**Available data:**
◆ ◆ ◆

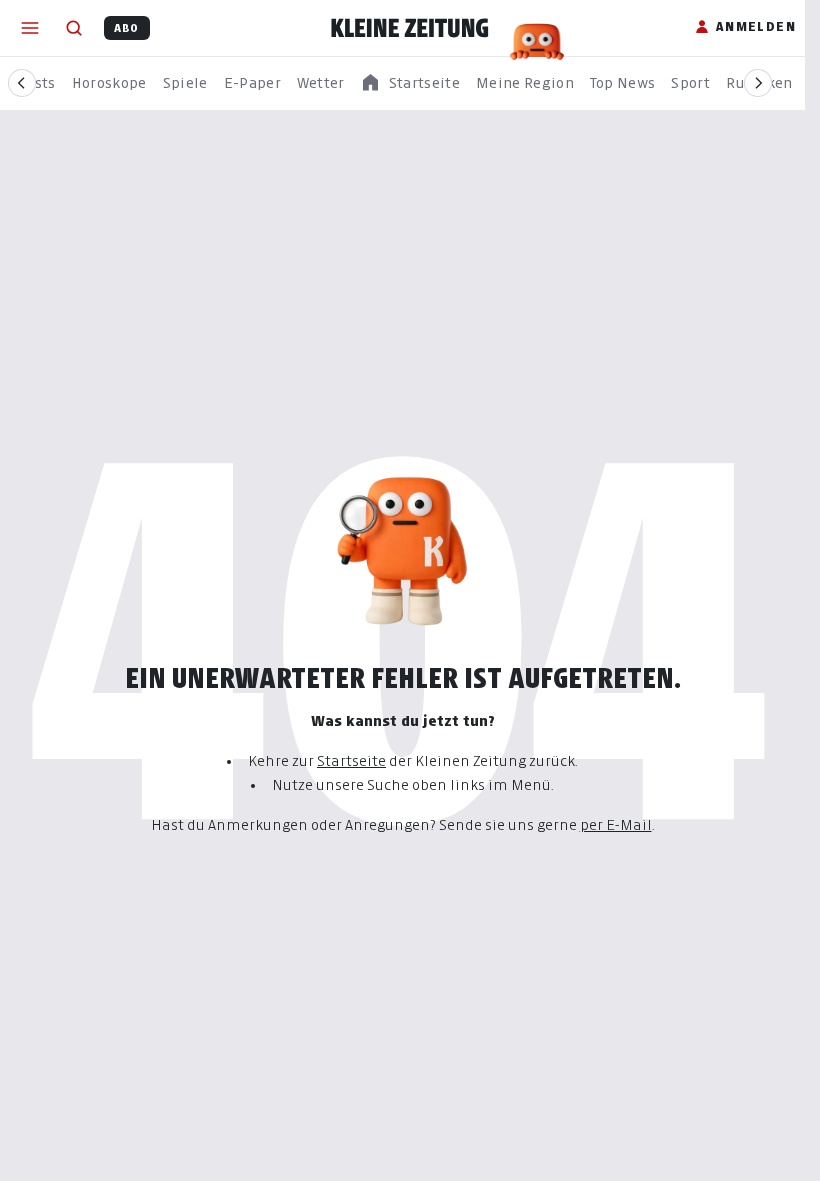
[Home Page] (410, 28)
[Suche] (74, 28)
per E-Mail (616, 824)
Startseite (351, 760)
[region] (410, 83)
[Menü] (30, 28)
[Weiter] (758, 83)
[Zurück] (22, 83)
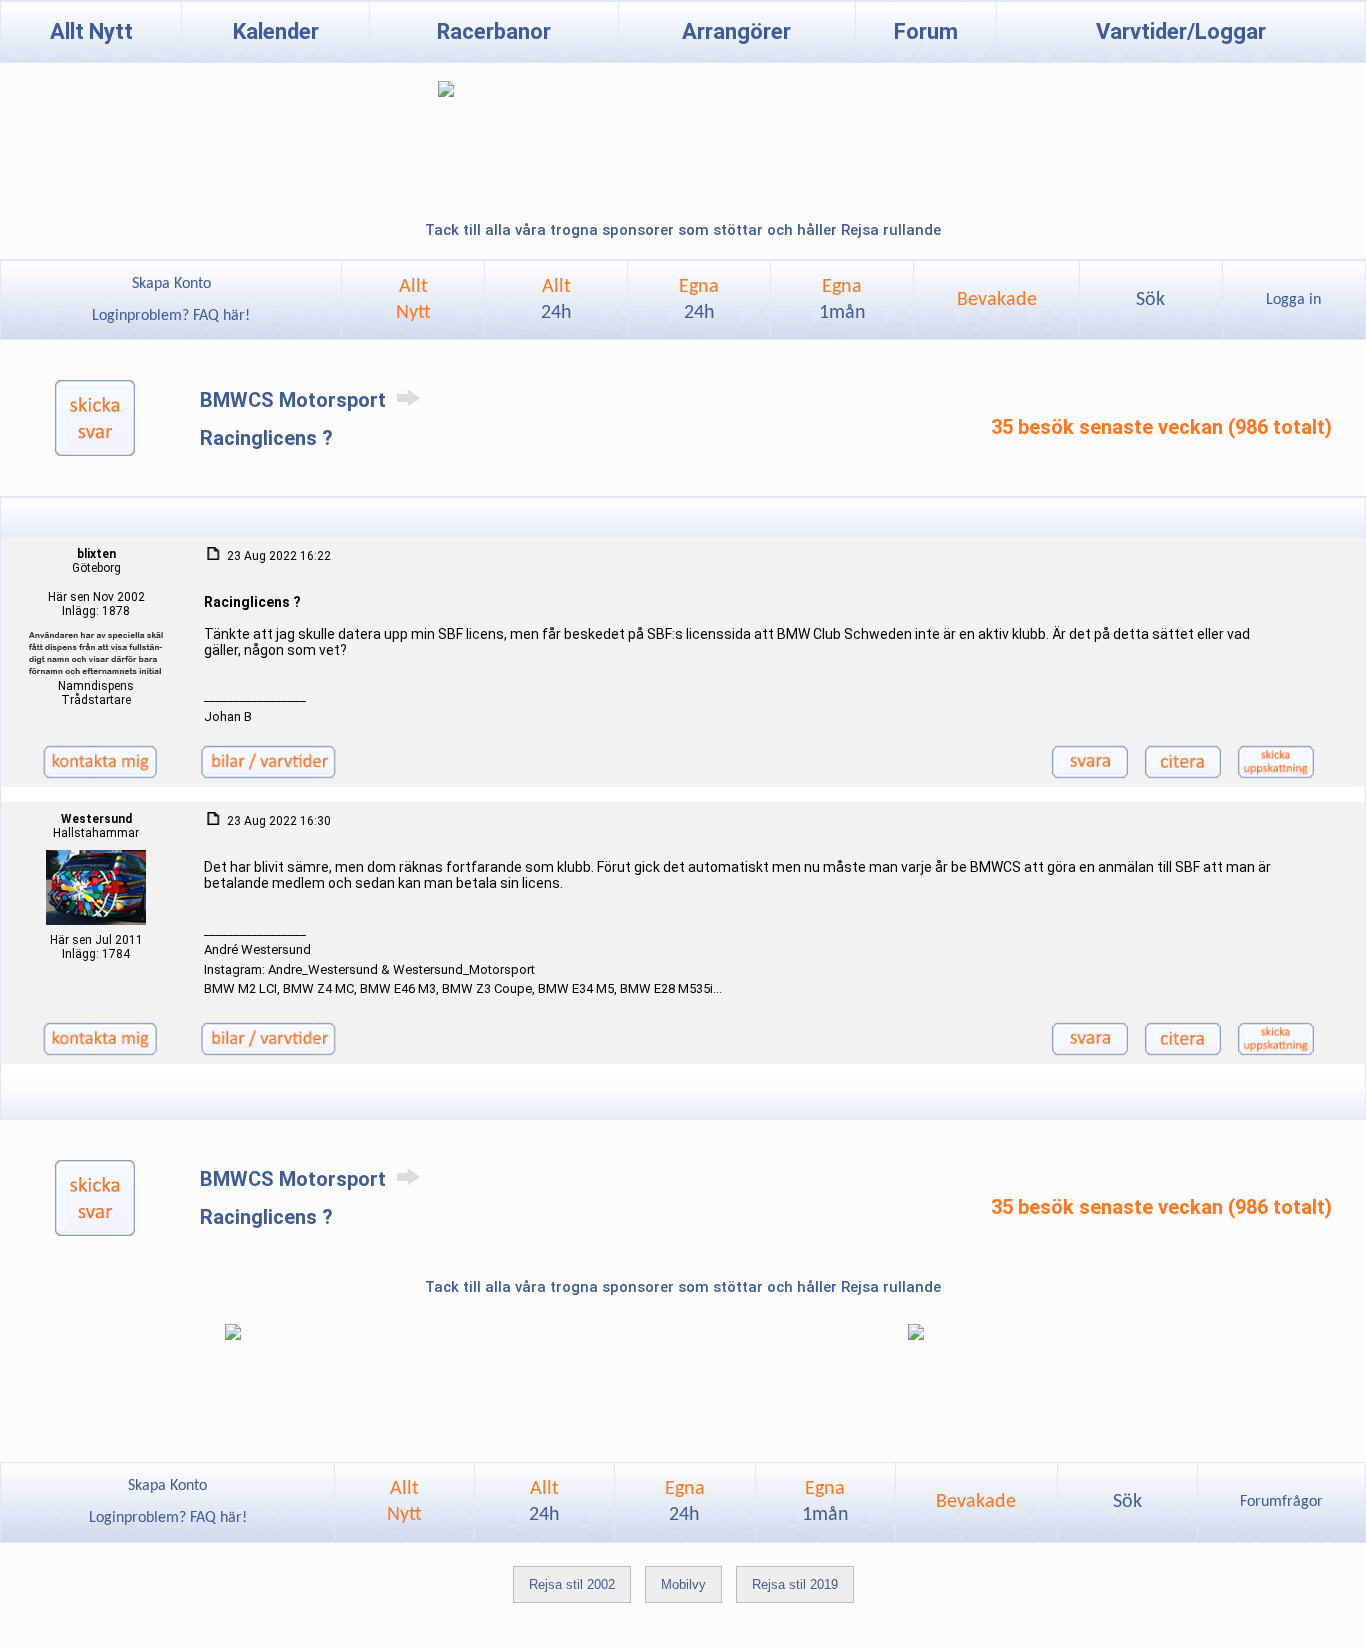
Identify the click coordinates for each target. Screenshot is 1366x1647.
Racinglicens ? (266, 438)
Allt (556, 300)
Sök (1150, 300)
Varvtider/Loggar (1181, 31)
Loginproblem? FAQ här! (171, 316)
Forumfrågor (1281, 1502)
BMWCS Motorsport (295, 400)
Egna (699, 300)
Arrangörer (736, 31)
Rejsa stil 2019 (795, 1584)
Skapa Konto (171, 284)
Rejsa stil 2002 (572, 1584)
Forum (926, 31)
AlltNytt (413, 300)
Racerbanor (494, 31)
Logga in (1293, 300)
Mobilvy (683, 1584)
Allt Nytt (91, 31)
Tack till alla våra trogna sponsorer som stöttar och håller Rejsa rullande (683, 230)
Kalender (276, 31)
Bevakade (997, 300)
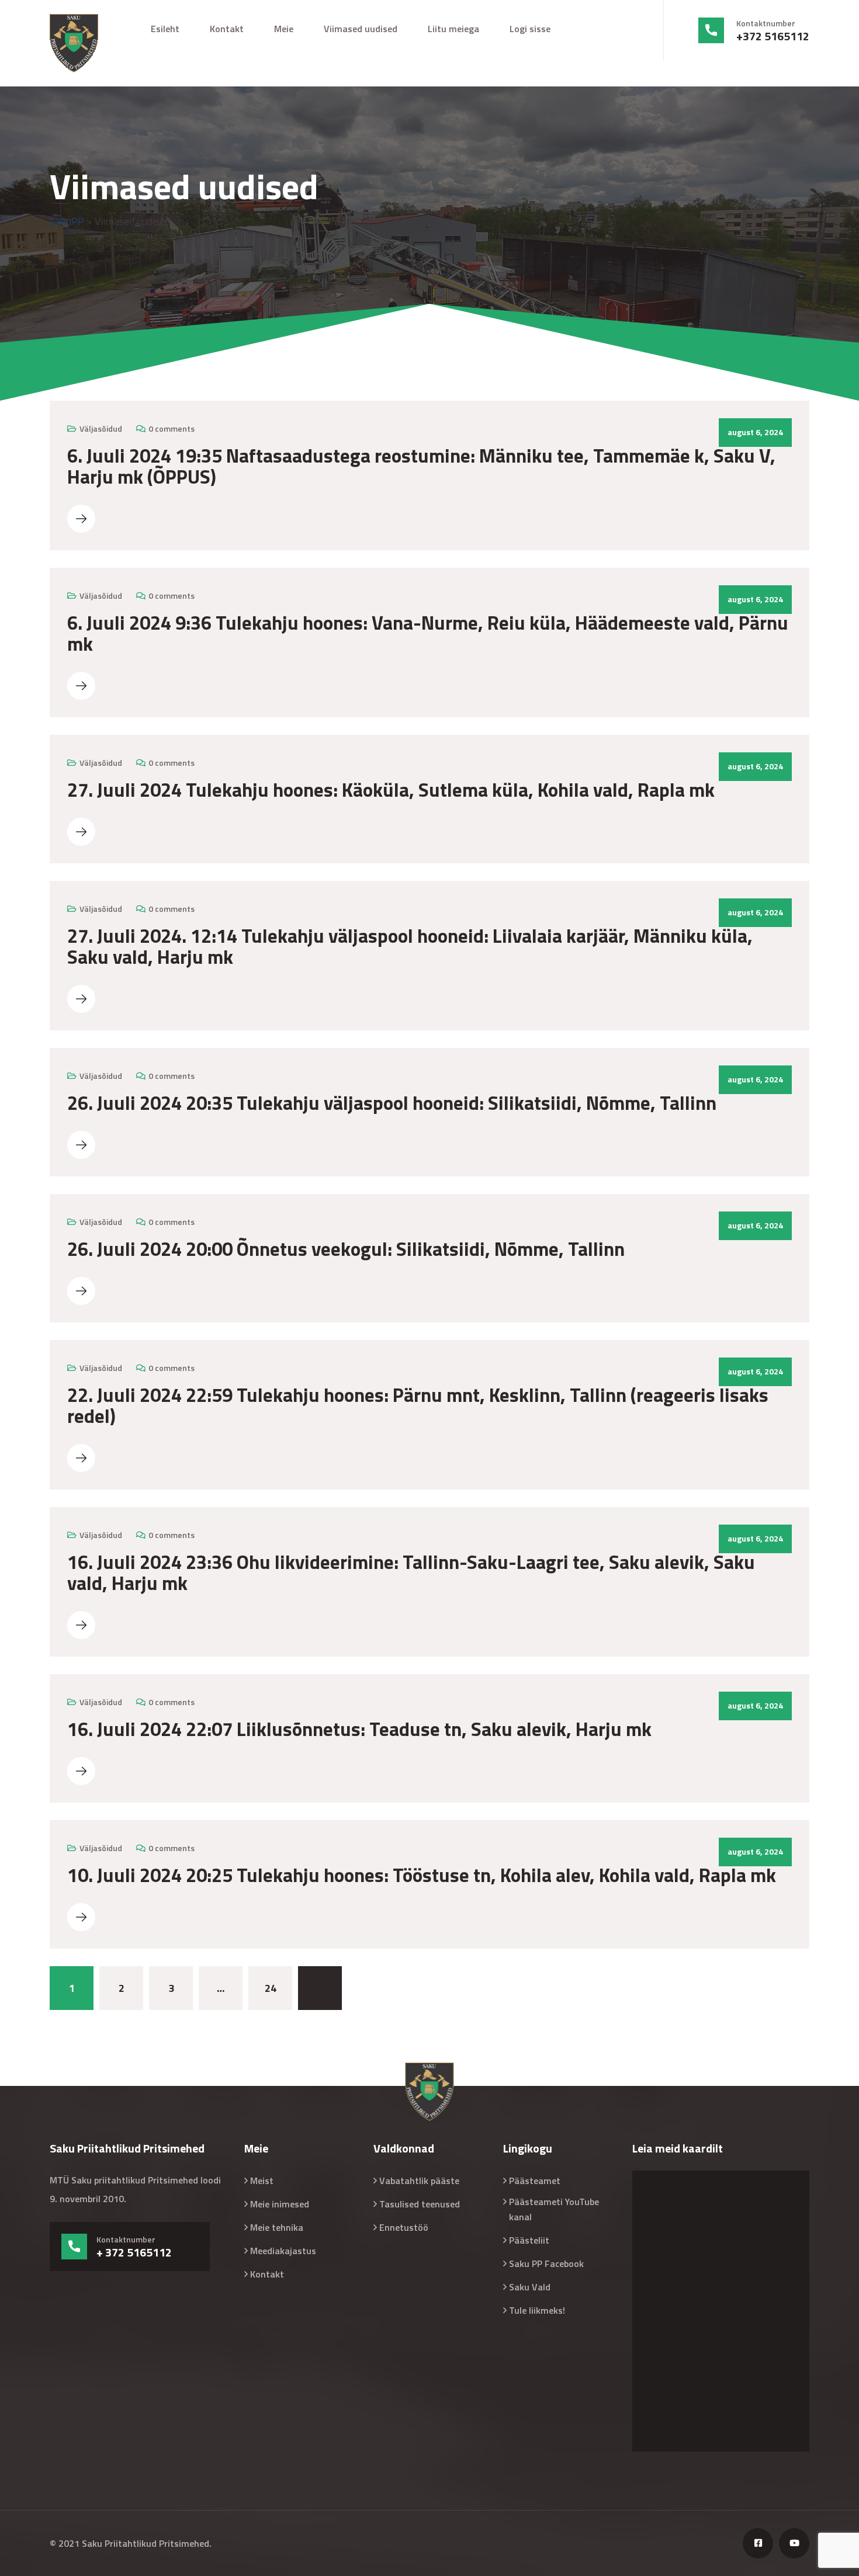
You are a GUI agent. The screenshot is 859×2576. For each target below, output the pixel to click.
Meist (261, 2181)
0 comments (171, 428)
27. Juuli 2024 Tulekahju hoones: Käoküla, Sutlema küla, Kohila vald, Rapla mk (391, 789)
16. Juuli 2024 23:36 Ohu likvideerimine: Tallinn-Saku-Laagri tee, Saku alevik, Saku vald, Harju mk (411, 1572)
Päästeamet (534, 2181)
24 (270, 1988)
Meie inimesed (279, 2204)
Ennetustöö (403, 2227)
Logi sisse (530, 29)
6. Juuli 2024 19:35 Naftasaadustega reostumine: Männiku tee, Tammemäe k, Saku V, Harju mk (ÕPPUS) (421, 466)
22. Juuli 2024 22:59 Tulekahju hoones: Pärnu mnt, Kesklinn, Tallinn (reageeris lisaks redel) (417, 1405)
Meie (283, 29)
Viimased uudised (360, 29)
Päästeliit (529, 2240)
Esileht (165, 29)
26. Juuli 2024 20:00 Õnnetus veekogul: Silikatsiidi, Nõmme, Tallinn (346, 1248)
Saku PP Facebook (546, 2263)
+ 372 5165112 (134, 2252)
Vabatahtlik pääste (419, 2181)
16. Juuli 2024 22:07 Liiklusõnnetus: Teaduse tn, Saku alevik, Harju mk (359, 1729)
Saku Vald (529, 2287)
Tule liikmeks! (537, 2310)
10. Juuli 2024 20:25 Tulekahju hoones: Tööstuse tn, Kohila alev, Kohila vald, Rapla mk (421, 1875)
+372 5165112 (772, 36)
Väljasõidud (100, 428)
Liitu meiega (453, 29)
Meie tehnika (276, 2227)
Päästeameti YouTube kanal (554, 2209)
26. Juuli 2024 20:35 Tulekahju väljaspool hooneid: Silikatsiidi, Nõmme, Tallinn (391, 1102)
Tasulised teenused (419, 2204)
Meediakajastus (283, 2251)
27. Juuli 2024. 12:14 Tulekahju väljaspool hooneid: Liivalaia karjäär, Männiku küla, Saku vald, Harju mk (410, 946)
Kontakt (227, 29)
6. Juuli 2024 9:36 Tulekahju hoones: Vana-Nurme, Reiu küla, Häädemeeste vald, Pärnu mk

◆ ◆ ◆

**Exercise:** Give again the stretch of the entries above that begins at the line with "Identify the click" and ends at the line with "Kontakt (227, 29)", word for word, with no pictures.

**Response to the exercise:**
Identify the click coordinates for each target. Screenshot is 1366x1647.
Racinglicens ? (266, 438)
Allt (556, 300)
Sök (1150, 300)
Varvtider/Loggar (1181, 31)
Loginproblem? FAQ här! (171, 316)
Forumfrågor (1281, 1502)
BMWCS Motorsport (295, 400)
Egna (699, 300)
Arrangörer (736, 31)
Rejsa stil 2019 (795, 1584)
Skapa Konto (171, 284)
Rejsa stil 2002 (572, 1584)
Forum (926, 31)
AlltNytt (413, 300)
Racerbanor (494, 31)
Logga in (1293, 300)
Mobilvy (683, 1584)
Allt Nytt (91, 31)
Tack till alla våra trogna sponsorer som stöttar och håller Rejsa rullande (683, 230)
Kalender (276, 31)
Bevakade (997, 300)
You are a GUI agent. The screenshot is 859×2576. For each target below, output the pixel to click.
Meist (261, 2181)
0 comments (171, 428)
27. Juuli 2024 Tulekahju hoones: Käoküla, Sutlema küla, Kohila vald, Rapla mk (391, 789)
16. Juuli 2024 23:36 Ohu likvideerimine: Tallinn-Saku-Laagri tee, Saku alevik, Saku vald, Harju mk (411, 1572)
Päästeamet (534, 2181)
24 (270, 1988)
Meie inimesed (279, 2204)
Ennetustöö (403, 2227)
Logi sisse (530, 29)
6. Juuli 2024 19:35 Naftasaadustega reostumine: Männiku tee, Tammemäe k, Saku V, Harju mk (ÕPPUS) (421, 466)
22. Juuli 2024 22:59 Tulekahju hoones: Pärnu mnt, Kesklinn, Tallinn (reageeris lisaks redel) (417, 1405)
Meie (283, 29)
Viimased uudised (360, 29)
Päästeliit (529, 2240)
Esileht (165, 29)
26. Juuli 2024 20:00 Õnnetus veekogul: Silikatsiidi, Nõmme, Tallinn (346, 1248)
Saku PP Facebook (546, 2263)
+ 372 5165112 (134, 2252)
Vabatahtlik pääste (419, 2181)
16. Juuli 2024 22:07 Liiklusõnnetus: Teaduse tn, Saku alevik, Harju mk (359, 1729)
Saku Vald (529, 2287)
Tule liikmeks! (537, 2310)
10. Juuli 2024 20:25 Tulekahju hoones: Tööstuse tn, Kohila alev, Kohila vald, Rapla mk (421, 1875)
+372 5165112 (772, 36)
Väljasõidud (100, 428)
Liitu meiega (453, 29)
Meie tehnika (276, 2227)
Päästeameti YouTube kanal (554, 2209)
26. Juuli 2024 20:35 Tulekahju väljaspool hooneid: Silikatsiidi, Nõmme, Tallinn (391, 1102)
Tasulised teenused (419, 2204)
Meediakajastus (283, 2251)
27. Juuli 2024. 12:14 Tulekahju väljaspool hooneid: Liivalaia karjäär, Männiku küla, Saku vald, Harju mk (410, 946)
Kontakt (227, 29)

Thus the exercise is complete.